2. Comment expliquez-vous que, en tant que riche relatif, vous montriez volontiers que vous vous refusez quelque chose que vous pourriez vous offrir sans problème (par exemple, une réception privée dans l’ensemble des salles de l’exposition Jean-Paul Gaultier au MBAM) et que vous ressentiez une joie presque puérile à avoir acheté quelque chose de particulièrement bon marché, de sorte que n’importe qui aurait pu se l’offrir, et pourquoi êtes-vous en même temps avide d’objets irremplaçables – icônes, sabres de hussard, œuvres d’Ozias Leduc, porcelaines de l’époque Ming, partitions manuscrites originales d’André Mathieu, antiquités précieuses (crachoir du frère André) ou copies des premiers pressages des Sex Pistols ?

3. Avez-vous déjà volé :

a. des objets (un livre de poche dans une librairie, des fleurs dans le jardin d’autrui, une petite culotte appartenant à une flamme, un gyroscope dans un grand magasin, du chocolat sur un terrain de camping, le journal du matin à la porte d’un voisin, un souvenir d’un mort chez un proche, des serviettes de toilette dans un hôtel, etc.) ?

b. de l’argent liquide ?

c. une place ?

d. une idée ?

4. Tant que vous ne possédez pas de patrimoine et avez des revenus modestes, les riches ne parlent pas volontiers d’argent devant vous, mais avec d’autant plus d’entrain de questions qu’on ne peut régler avec de l’argent, par exemple d’art : ressentez-vous cela comme du tact ou comme une misère ?

5. À supposer que vous soyez un grand mécène, c’est-à-dire que vous distribuiez à des gens que vous estimez personnellement une part des intérêts considérables tirés du travail d’autres personnes : comprenez-vous l’estime publique dont vous jouissez en tant que mécène et, ce faisant, votre propre absence de gêne ?

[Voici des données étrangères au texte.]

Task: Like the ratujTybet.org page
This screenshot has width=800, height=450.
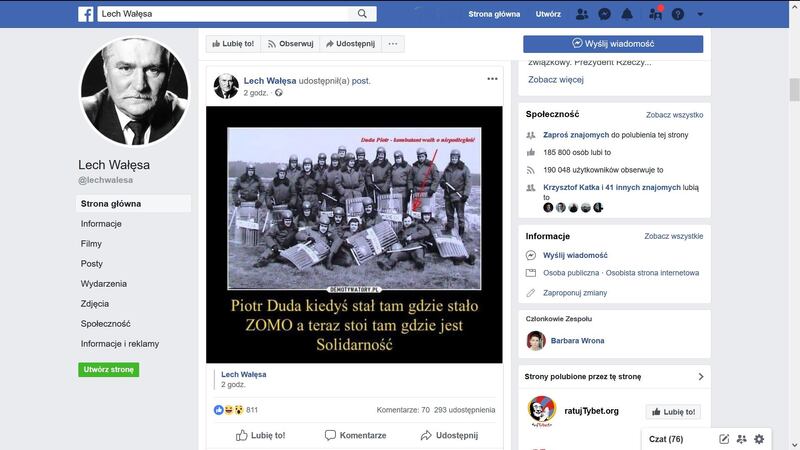Action: coord(672,411)
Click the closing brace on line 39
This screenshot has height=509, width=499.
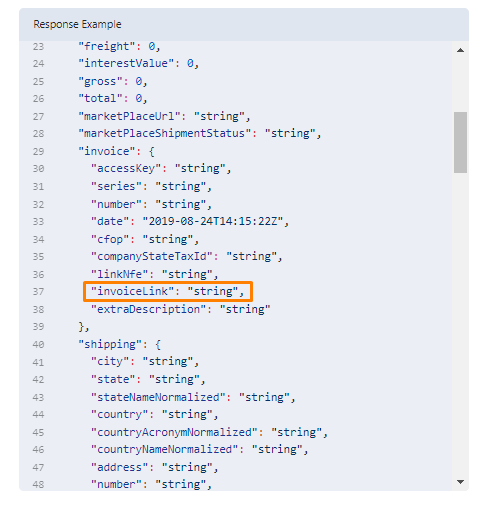point(81,327)
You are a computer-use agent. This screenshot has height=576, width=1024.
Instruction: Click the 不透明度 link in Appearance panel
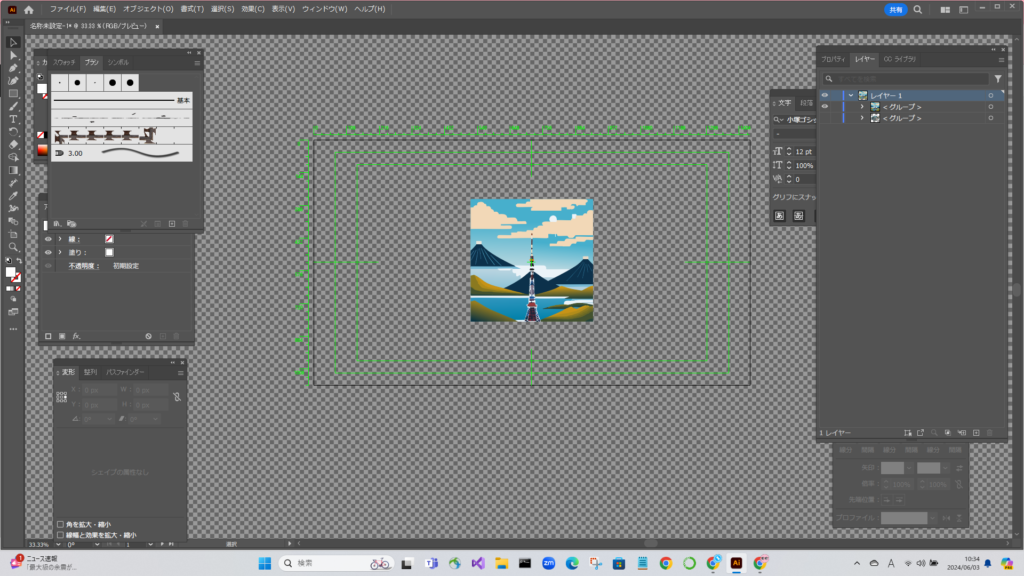[83, 267]
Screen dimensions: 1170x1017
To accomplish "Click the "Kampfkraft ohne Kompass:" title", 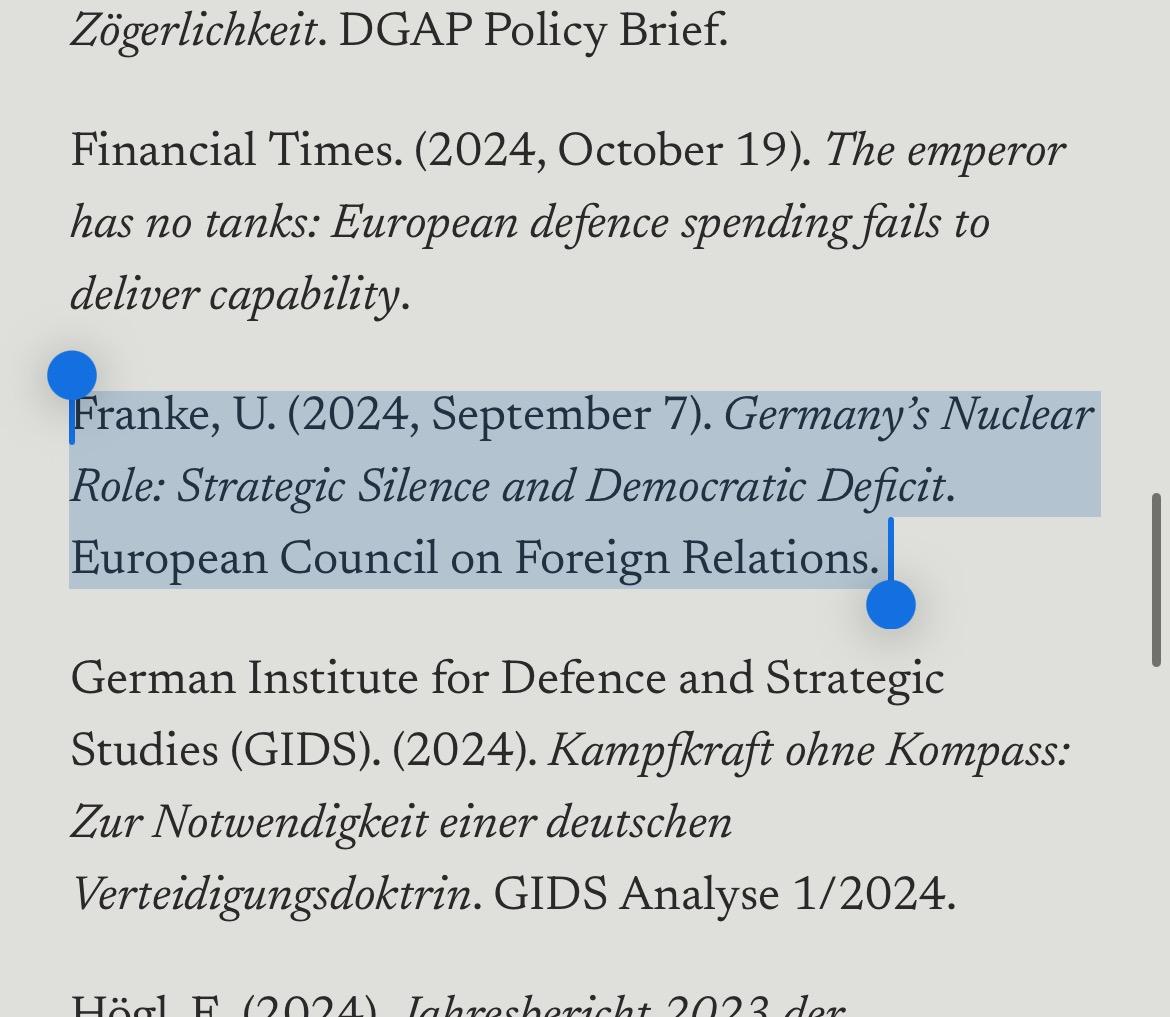I will tap(810, 752).
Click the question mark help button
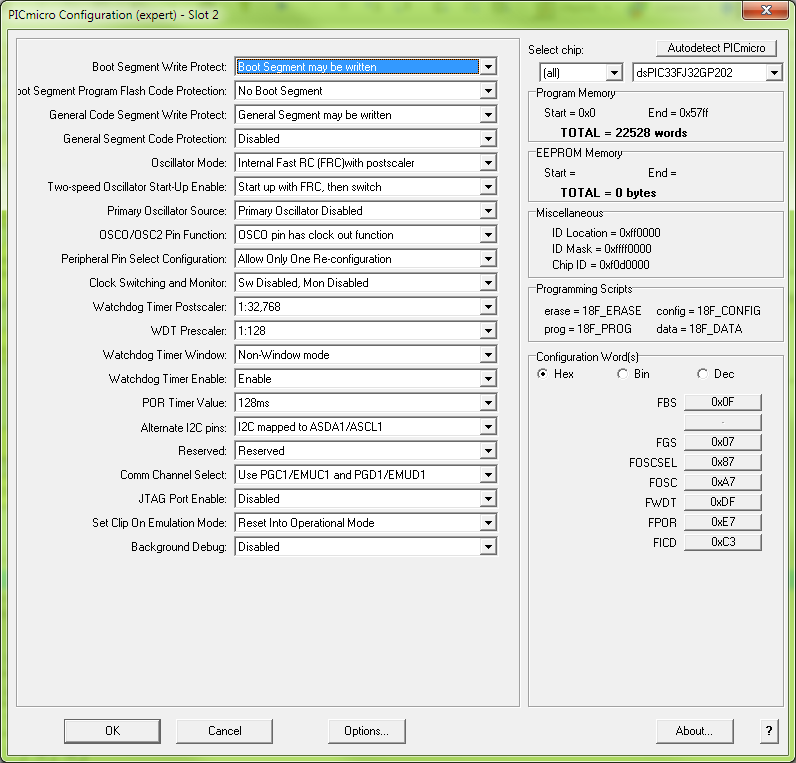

Petites misères marchandes

Récemment, devant une journaliste guillerette, enthousiaste et résolument idiote, la jeune pianiste virtuose Marika Bournaoui affirma ceci : « J’essaye de trouver ma place dans l’industrie de la musique classique ». Mais Marika, conseil d’un ami musicien (ex-Rent-A-Crowd – pas le groupe rock, mais la bizness de location), et si tu essayais plutôt de trouver ta place DANS la musique ?

Nous en sommes là, un effroyable pourcentage d’artistes s’efforçant désormais de trouver d’abord leur place dans l’économie, ne s’interrogeant plus sur la marchandisation totale dans laquelle ils devront désormais évoluer et s’inquiétant davantage des conditions demandées par leurs agents que de questions esthétiques.

Pénétrer de nouveaux marchés, toute affaire cessante : redoutable époque que celle qui réussit à en convaincre l’artiste. Imaginons que cette petite misère ne concerne que les crédules des oukases de la mode.

Oukase 187

Nouvelle interprétation normative de la fonction d’artiste telle que décrétée par l’assemblée sénatoriale des ordonnances du 2e trimestre, service des adjonctions aux nouveaux membres du comité directeur (le mercredi 15 juin 2011) ; entrée en vigueur immédiate.

Article 187.I – Dorénavant, un artiste ne sera utile que lorsqu’il sera rentable.

Article 187.II – Toute question de rentabilité étant essentiellement d’ordre économique, nous pourrons dès lors objectivement comptabiliser l’utilité des activités d’un artiste, son impact économique et l’utilité sociale qui en découle.

Article 187.III – Le reste est secondaire. (Artistes, cessez donc de vous agiter pour des restes.)

Article 187.IV – L’argent, tout compte fait, aide à supporter la pauvreté. Comment refuser cette vérité légère ?

Prix des services rendus par la nature
(à défaut d’évaluer ceux rendus par l’art)

Être capable d’imaginer l’utilité des choses autrement que par leur impact comptable, n’est-ce pas ce qui fait défaut à ce monde ?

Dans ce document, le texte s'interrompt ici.